== Extrait fourni ==
####################
Marvin Gaye un destin tragique

Marvin GAYE : un destin tragique

par Eric Leboucher

Parler de soul music et choisir un artiste parmi tous ceux qui ont compté pour ce genre musical n’est pas chose aisée. Cependant, nous avons choisi de revenir sur la carrière de Marvin Gaye (de son vrai nom Marvin Pentz Gay Jr.) qui, en plus de disparaitre trop tôt, aura eu une vie pour le moins chaotique.

Enfant, c’est le père de Marvin Gaye qui prophétisa sa gloire. Paradoxalement, c’est aussi lui qui participera à sa chute. Dès sa jeunesse, Marvin Gaye chante des gospels au sein de l’église paternelle. Il apprécie ces moments de liberté et les fidèles ne restent pas longtemps insensibles à son talent (et à son charme). Il n’est pas rare qu’à la fin du service, les fidèles viennent plutôt voir Marvin Gaye Jr pour lui témoigner leur sympathie et leur admiration. Quotidiennement battu par son père, Marvin Gaye s’engage dans l’Air Force en 1956 afin d’échapper à cette violence.
####################
== Données fournies ==
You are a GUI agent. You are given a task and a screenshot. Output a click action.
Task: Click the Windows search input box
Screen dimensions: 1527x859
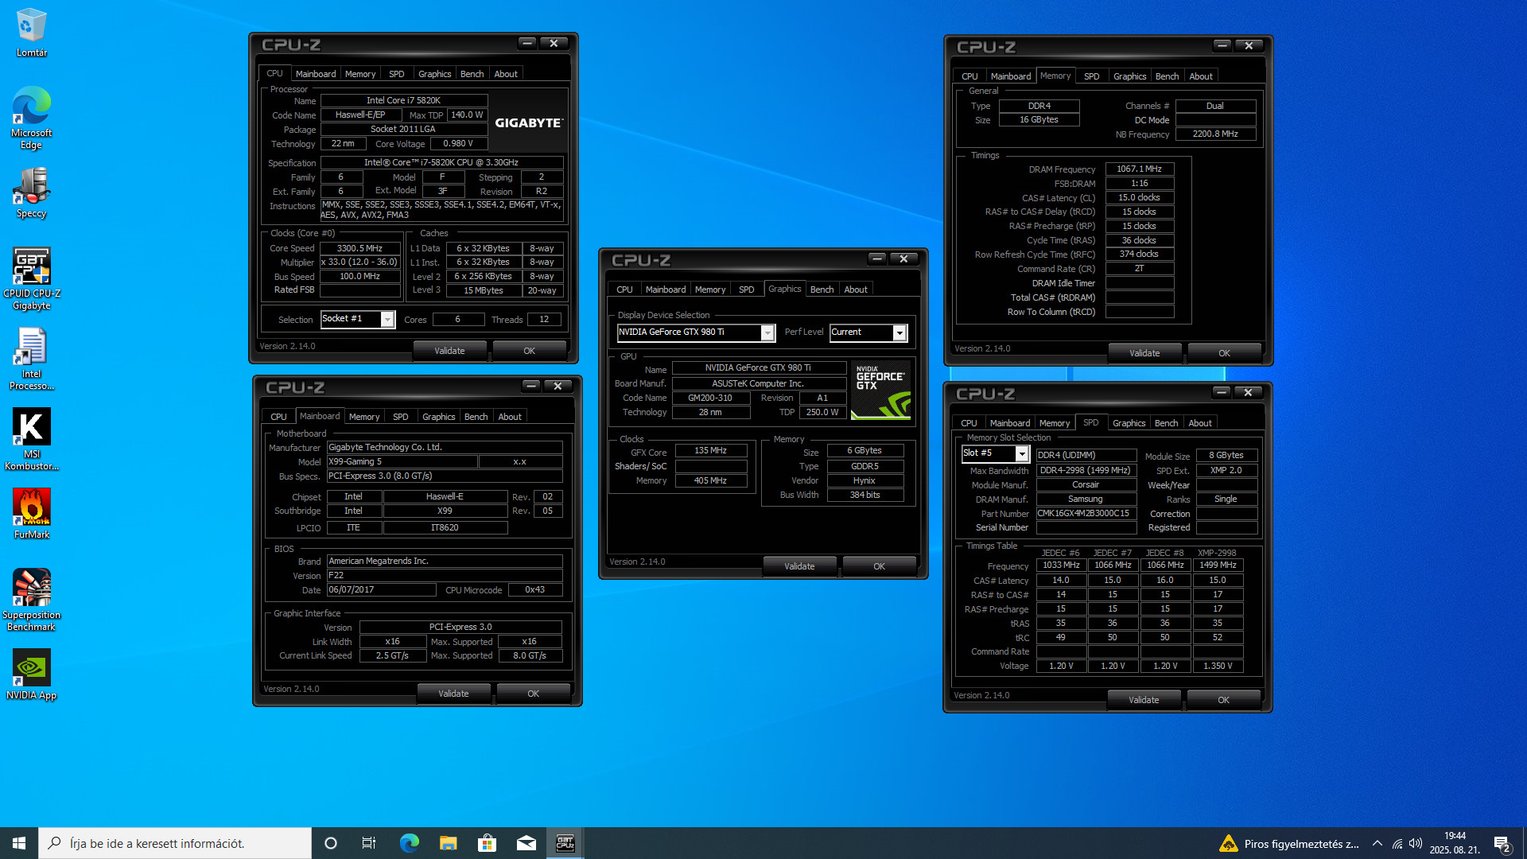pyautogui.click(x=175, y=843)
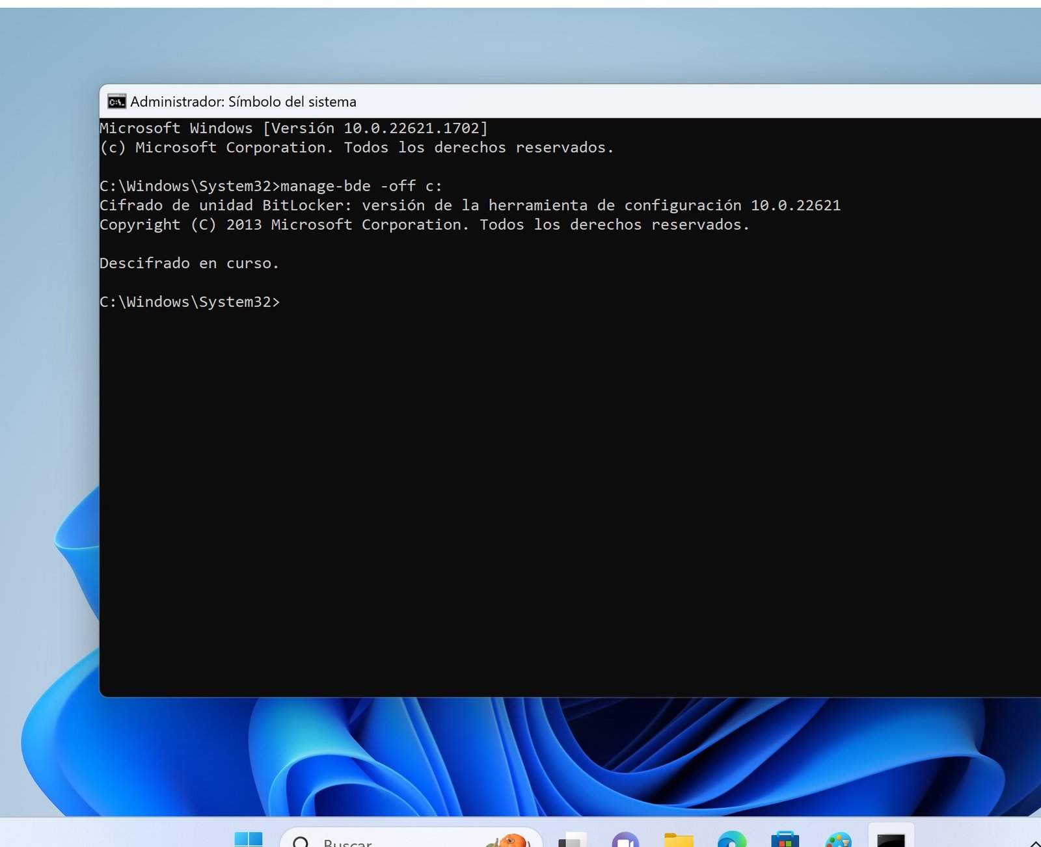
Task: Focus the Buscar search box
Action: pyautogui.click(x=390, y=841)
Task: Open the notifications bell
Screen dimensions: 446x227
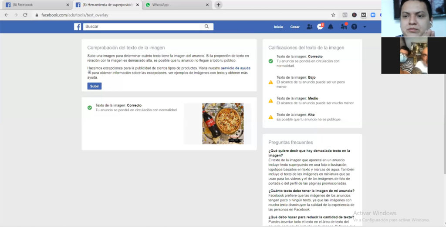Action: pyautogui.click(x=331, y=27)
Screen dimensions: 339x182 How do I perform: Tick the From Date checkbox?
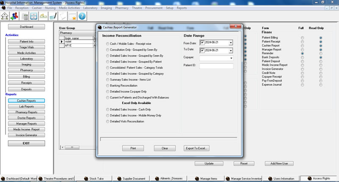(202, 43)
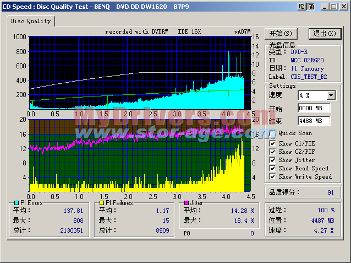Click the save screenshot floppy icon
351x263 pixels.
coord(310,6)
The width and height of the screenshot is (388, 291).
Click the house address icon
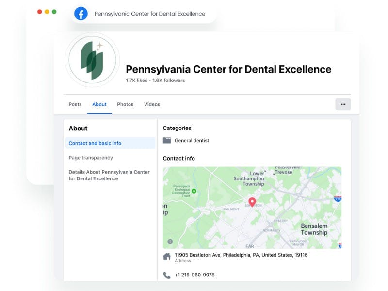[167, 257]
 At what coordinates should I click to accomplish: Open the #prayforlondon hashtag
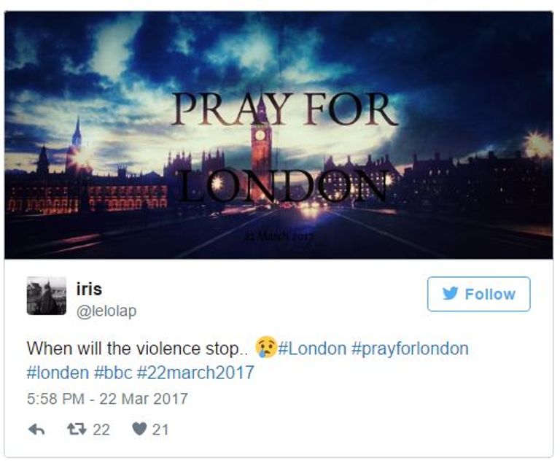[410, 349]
####################
== Problème à résoudre ==
Rédigez la suite du texte sur la vie de Marvin Gaye, en commençant juste après sa dernière phrase.

== Réponse attendue ==
Stubborn Kinda Fellow et Pride and Joy : les premiers succès

De retour à Washington en 1957 il se tourne vers la musique. En 1960, à la recherche de nouveaux talents, Berry Gordy (Tamla Motown) décide d’engager Marvin Gaye en tant que batteur de studio et de tournée pour les Miracles (le groupe de Smokey Robinson, autre icône de la Motown) et le jeune Stevie Wonder. Mais le rôle de musicien de studio est bien trop réducteur pour un homme qui aspire avant tout à chanter et à devenir le nouveau Nat King Cole (à qui il voue une admiration sans faille). En 1962, les singles « Stubborn Kinda Fellow », puis « Pride and Joy » lui permettent de goûter au succès commercial, confirmé ensuite par la sortie de plusieurs albums live. Il épouse Anna Gordy (sœur de Berry Gordy) l’année suivante. Ils adoptent un enfant qu’ils prénomment Marvin III en 1965.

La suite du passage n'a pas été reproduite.